Hypothesis Testing – Does Testing for Assumptions Affect Type I Error?

assumptionsbonferronihypothesis testingmultiple-comparisonstype-i-and-ii-errors

I just performed simple simulation. Made two "populations" with different means and the same variance. Since I prepared them I know that they: are normal, differs in location and both have the same scale. Then I wrote simple script in R which 1000 times draws samples from the both populations, test them for normality (Shapiro-Wilk), for equal variances (F) and for difference (t). If the assumptions of t-test are met I run t-test.

Well, in fact I run all of them one by one, but combine the results with logical AND operator. So, if IsNormal(A) AND IsNormal(B) AND VarsAreEqual(A, B) AND MeansAreDifferent(A, B), then I count the result. Finally I divide number of TRUE values and divide it by the number of iterations. So, every test of assumption may fail. Shapiro-Wilk may falsely (they ARE normal) reject H0 as well as F test (they HAVE equal variances). And I don't get values near 0.05!

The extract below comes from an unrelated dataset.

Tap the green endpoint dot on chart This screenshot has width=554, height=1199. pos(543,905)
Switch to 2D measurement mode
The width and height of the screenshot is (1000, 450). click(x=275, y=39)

So, my question is: is this an example of the "multiple testing" phenomena (like multiple comparisons)? If so, what about testing for assumptions? Such testing is crucial as if the assumptions are not met, the quantiles of sampling distribution of a given test may be completely different than expected and so given results may be completely useless. But testing for the assumptions clearly changes the alpha. Am I correct?

Perhaps we should use corrections for alpha, like Bonferroni?

data<- data.frame(populA=rnorm(1000, mean=1), populB=rnorm(1000, mean=3))

iternum <- 1000
alpha   <- 0.05
nsample <- 50
results <- array(FALSE, iternum);

for(i in 1:iternum) {
    sampA <- sample(data$populA, 30);
    sampB <- sample(data$populB, 30);

    result_t <- t.test(sampA, sampB)$p.value;
    result_F <- var.test(sampA, sampB)$p.value;
    result_normA <- shapiro.test(sampA)$p.value;
    result_normB <- shapiro.test(sampB)$p.value;

    results[i] <- (result_normA >= alpha) & (result_normB >= alpha) & 
                  (result_F >= alpha) & (result_t < alpha)
}
> 1-(mean(results))

[1] 0.158

Best Answer

Generally speaking, the answer is yes, both type I and type II error rates are impacted by choosing tests on the basis of tests of assumptions.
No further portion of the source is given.